Asrın projesi diye sunulan ancak sonradan fiyaskoya dönüşen Bakü Tiflis Ceyhan boru hattı projesinin ardından Nabucco boru hattı projesi için start verildi. Türkiye’yi enerji köprüsü haline getirme planları, Türkiye’ye toplam getirisi net zarar ve uluslararası gerilim olmak üzere, emperyalistler arası kapışma unsuru olarak ilerliyor. NATO zirvesinde “enerji ve su kaynaklarına yönelik tehlikeler”in tehdit kapsamına alınması ve Türkiye’ye yeni füze kalkanı sistemi yerleştirilmesinin kararlaştırılması, Türkiye’nin ve bölge ülkelerinin bağımsızlıklarını ve bağımsız-dayanışmacı bir uluslararası ilişki kurma olanaklarını ortadan kaldırıyor.

Özetle, enerji emperyalist planların ve sermaye stratejilerinin birinci gündemi halindedir. Emperyalizmin ve sermayenin bu alandaki adımları doğaya, halkın enerjiye erişim hakkına, enerji işçilerinin emeğine ve ulusların bağımsızlığına dönük bir saldırı biçimini almaktadır.
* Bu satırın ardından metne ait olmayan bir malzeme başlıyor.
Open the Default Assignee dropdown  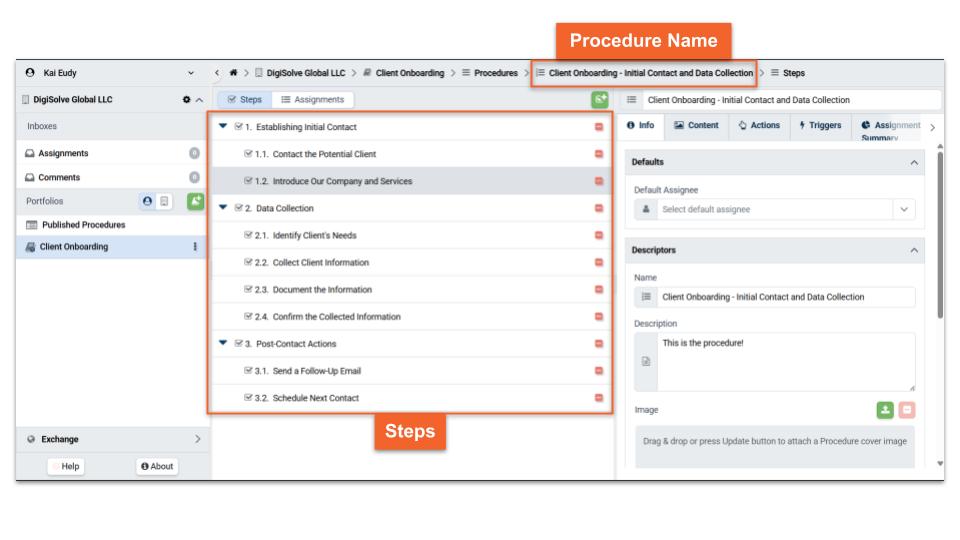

Bu saldırı karşısındaki tepkilerin en görünür biçimi şimdilik köylülerin HES karşıtı mücadeleleridir. AKP iktidarının yandaş sermaye oluşturma çabaları ve “çevreci” anlamıyla “yeşil sermaye” stratejileri açısından revaçta olan HES projelerinin daha fazla gündeme gelmesi ve karşı tepkilerin yoğunlaşması kaçınılmazdır. Enerji dolayımlı zamlar karşısında eylemler dönem dönem gündeme gelmekte, zamlara karşı direniş kendini basit protestolar ya da Ankara EGO baskınında olduğu gibi militan ve kamuoyundan destek gören tepkiler biçiminde ortaya koymaktadır. Bu küçük deneyimler, yeni dönemdeki daha büyük adımlara yardımcı olacaktır.

Enerji işçilerini uzun zamandır taşeron çalıştırma biçiminde kuşatan güvencesizlik özelleştirmelerle birlikte şimdi de 4C ile boyutlanmaktadır. En az 150 bin enerji işçisi yeni bir güvencesizleştirme ve işsizlik dalgasıyla yüz yüzedir. Geçmişten bugüne enerji alanında yaşanan özelleştirmelere karşı EMO’nun sürdürdüğü özelleştirme karşıtı çizgisi, enerji işçilerinin tümünün sendikalı birlikteliğini savunan Enerji-Yapı Yol Sendikası ve kamu kurumlarında KESK ESM’nin biriktirdiği deneyimler ile bu dönemde 2. olağan genel kurulunu gerçekleştiren Enerji-Sen’in varlığı emek cephesi açısından mütevazı ama gelişime açık ve umut veren bir olanaktır.

Böylesi bir ortamda gerçekleştirilen Halkın Hakları Forumu'nda oluşturulacak Enerji Hakkı Atölyesi doğayı, emeği ve enerji hakkını savunmayı kurucu bir siyasetin parçaları halinde ele alacaktır. Enerji hakkı mücadelesinde bugünkü çatışmanın kaynağı olan tekelci sermayenin kar güdüsünün karşısına toplumsal faydayı ve kullanım değerini çıkaran, “doğa”, “insan emeği” ve “insan ihtiyacı” arasında bir başka ilişkiyi savunan bir mücadele çizgisinin inşası için adımlar atmayı hedefleyecektir.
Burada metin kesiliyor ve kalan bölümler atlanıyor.